The W and Z bosons, the force carriers of the electroweak interaction, are produced abundantly in the high-energy proton-proton collisions at the Large Hadron Collider (LHC). The particle physics community has been keenly interested in studies of multiboson events — events with two or more of these heavy gauge bosons — especially after the 2012 discovery of the Higgs boson. The precise measurements of the interaction between the electroweak gauge bosons in these events are expected to provide a deeper insight into the understanding of the electroweak symmetry breaking thought to be caused by the “Higgs mechanism.”
The Fermilab LHC Physics Center and Northwestern University recently hosted about 40 participants – experimentalists at the LHC experiments and theorists — for a two-day workshop titled “Multibosons at the Energy Frontier.” Discussions focused on strategies to best exploit the LHC data in the study of multiboson events.
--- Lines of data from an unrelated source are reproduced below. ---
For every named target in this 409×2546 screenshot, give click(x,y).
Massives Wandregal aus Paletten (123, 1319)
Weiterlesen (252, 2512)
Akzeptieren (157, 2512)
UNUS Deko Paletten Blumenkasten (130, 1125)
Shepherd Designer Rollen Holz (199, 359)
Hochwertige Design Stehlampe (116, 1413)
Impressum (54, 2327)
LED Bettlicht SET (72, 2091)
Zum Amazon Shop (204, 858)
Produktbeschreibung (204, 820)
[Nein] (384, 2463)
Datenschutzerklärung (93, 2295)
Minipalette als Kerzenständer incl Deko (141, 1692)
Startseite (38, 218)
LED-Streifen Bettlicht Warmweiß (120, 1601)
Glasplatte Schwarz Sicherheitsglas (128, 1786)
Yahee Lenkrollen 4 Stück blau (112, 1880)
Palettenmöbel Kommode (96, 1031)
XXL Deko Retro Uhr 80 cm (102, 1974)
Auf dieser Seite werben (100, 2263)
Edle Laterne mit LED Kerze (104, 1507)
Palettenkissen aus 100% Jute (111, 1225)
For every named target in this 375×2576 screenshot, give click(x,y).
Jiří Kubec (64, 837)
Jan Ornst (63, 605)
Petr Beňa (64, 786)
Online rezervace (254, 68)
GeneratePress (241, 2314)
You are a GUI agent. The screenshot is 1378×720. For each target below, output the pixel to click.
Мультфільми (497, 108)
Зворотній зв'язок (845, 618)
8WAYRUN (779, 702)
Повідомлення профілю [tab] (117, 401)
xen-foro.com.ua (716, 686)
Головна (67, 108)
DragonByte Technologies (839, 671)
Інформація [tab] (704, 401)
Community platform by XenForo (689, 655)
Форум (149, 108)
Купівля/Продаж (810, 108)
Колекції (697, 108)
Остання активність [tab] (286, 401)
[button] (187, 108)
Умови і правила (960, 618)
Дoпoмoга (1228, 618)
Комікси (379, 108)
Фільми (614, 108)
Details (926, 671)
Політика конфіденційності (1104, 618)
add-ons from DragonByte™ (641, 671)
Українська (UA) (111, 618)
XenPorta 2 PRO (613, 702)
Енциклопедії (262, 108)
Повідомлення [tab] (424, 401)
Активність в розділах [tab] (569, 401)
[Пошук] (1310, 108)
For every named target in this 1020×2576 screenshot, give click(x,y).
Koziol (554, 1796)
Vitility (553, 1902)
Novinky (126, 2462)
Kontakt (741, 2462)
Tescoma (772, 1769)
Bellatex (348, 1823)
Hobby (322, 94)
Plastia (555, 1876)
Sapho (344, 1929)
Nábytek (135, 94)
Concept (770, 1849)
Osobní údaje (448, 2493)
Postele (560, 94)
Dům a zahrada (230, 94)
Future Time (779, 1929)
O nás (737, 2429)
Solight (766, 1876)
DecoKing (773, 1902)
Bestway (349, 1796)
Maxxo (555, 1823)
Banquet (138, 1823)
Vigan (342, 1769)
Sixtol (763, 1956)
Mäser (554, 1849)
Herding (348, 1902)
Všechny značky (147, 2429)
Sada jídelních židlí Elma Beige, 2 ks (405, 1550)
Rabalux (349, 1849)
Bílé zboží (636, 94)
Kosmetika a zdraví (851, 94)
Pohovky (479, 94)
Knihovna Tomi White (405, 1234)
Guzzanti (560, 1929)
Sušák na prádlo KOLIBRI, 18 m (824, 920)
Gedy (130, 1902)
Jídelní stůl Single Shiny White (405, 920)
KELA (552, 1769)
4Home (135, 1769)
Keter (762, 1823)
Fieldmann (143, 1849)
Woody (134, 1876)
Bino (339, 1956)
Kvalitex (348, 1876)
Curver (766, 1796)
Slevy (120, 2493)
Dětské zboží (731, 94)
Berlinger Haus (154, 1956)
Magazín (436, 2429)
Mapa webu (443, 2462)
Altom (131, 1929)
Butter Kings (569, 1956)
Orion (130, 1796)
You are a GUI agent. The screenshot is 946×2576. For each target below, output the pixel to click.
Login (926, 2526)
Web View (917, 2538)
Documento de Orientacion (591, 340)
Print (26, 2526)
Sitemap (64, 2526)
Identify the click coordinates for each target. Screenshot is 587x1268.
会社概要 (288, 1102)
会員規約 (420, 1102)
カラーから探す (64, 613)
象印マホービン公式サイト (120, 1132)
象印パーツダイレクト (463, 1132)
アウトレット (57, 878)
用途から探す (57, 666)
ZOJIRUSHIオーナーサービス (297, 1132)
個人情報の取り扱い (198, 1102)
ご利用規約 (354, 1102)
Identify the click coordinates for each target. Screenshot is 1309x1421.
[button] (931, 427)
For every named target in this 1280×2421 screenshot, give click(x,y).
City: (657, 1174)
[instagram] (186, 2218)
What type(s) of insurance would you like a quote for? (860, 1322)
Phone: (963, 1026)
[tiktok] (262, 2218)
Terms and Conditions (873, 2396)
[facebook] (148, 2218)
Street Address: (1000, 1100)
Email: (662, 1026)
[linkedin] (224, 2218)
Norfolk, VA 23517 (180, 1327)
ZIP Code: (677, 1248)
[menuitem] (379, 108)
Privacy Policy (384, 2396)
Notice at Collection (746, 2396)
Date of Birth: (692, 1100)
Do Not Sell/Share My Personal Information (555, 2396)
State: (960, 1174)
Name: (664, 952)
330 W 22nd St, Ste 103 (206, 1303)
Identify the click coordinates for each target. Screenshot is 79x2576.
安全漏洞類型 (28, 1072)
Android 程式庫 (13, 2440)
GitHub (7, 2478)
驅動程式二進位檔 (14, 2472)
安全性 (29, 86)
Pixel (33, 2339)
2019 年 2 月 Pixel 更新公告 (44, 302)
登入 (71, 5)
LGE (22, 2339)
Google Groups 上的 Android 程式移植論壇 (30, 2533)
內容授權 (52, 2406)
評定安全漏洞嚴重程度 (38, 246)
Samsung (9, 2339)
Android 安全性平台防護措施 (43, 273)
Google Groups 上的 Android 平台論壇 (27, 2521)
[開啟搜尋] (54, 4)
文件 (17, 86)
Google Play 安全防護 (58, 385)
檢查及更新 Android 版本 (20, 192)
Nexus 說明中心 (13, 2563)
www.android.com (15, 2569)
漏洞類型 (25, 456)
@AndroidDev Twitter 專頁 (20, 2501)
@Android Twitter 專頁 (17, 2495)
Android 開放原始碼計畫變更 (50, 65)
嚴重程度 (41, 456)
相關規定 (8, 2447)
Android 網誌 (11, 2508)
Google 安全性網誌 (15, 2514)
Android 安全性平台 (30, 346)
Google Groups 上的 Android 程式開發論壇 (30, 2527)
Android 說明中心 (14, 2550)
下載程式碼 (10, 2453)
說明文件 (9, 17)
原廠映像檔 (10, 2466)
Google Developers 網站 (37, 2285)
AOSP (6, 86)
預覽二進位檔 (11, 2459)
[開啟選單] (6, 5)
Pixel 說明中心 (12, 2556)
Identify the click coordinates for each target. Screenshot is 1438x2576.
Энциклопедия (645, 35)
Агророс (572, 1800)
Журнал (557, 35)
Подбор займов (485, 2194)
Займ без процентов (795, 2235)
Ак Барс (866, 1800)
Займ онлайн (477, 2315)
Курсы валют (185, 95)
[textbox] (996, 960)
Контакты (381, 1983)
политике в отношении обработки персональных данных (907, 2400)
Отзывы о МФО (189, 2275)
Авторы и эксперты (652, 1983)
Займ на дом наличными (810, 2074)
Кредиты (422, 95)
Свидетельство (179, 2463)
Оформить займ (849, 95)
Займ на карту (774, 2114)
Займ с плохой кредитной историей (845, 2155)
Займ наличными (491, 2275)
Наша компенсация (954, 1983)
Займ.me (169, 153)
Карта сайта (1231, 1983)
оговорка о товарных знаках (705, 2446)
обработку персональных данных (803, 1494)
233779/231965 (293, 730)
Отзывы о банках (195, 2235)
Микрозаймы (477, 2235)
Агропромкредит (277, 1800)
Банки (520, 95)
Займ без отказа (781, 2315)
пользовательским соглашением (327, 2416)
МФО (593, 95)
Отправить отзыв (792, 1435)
On the first day, participants discussed the status of theory and LHC measurements. Theorists have made tremendous progress in calculations of multiboson production, while LHC experiments have reached an impressive percent-level precision in their measurements. Speakers talked about measurements of interesting rare multiboson interactions and new physics searches with multibosons. The focus then shifted to the vector boson scattering process and triboson production. These processes are very rare, but they offer a unique way to directly access the interaction between bosons: A key prediction of the Standard Model is that the Higgs boson moderates the behavior of these at high energies, and a different behavior would indicate new physics at work. CMS and ATLAS have conclusively observed heavy vector boson scattering in the 13 TeV LHC data, with more precision and production channels soon becoming available. Triboson production is yet to be observed; projections indicate that LHC data should allow for its observation in the coming years.
On the second day, attendees talked about effective field theories and simulations. The Standard Model effective field theory (SMEFT) is a framework that allows “effective” new couplings to be introduced without relying on a specific new physics model. If a physics process beyond the Standard Model is present, scientists should be able to spot anomalous couplings — deviation from the Standard Model prediction. While the SMEFT is commonly used to interpret multiboson measurements, it can have some issues. Not every effective theory is “unitary” and may lead to meaningless predictions at high energies. There exist solutions to issues like these, which are model-dependent, but then no universal interpretation is possible. This led to some interesting discussions, and the suggestion that ATLAS and CMS collaborators should provide information on their published results in a format that enables phenomenologists to test their theory against previous measurements if and when significant advances are made in the SMEFT or if more self-consistent theory to replace the SMEFT is found.
In the last session of the workshop, researchers discussed the prospects for multiboson physics at future colliders, with particular focus on the High-Luminosity LHC (HL-LHC). With a data set that will be 10 times larger than the nominal LHC data set, the HL-LHC will allow researchers to make precision measurements where electroweak interactions can be filtered out more cleanly than before. The upgrades to the LHC experiments and improved data analysis techniques also benefit the study of interesting multiboson processes, such as the scattering of longitudinal polarized W bosons – a process that is critical to test how the Higgs boson influences the Standard Model, which will be one of the main goals to achieve with the High-Luminosity LHC.
Hannsjörg Weber is a research associate in the Fermilab CMS Department.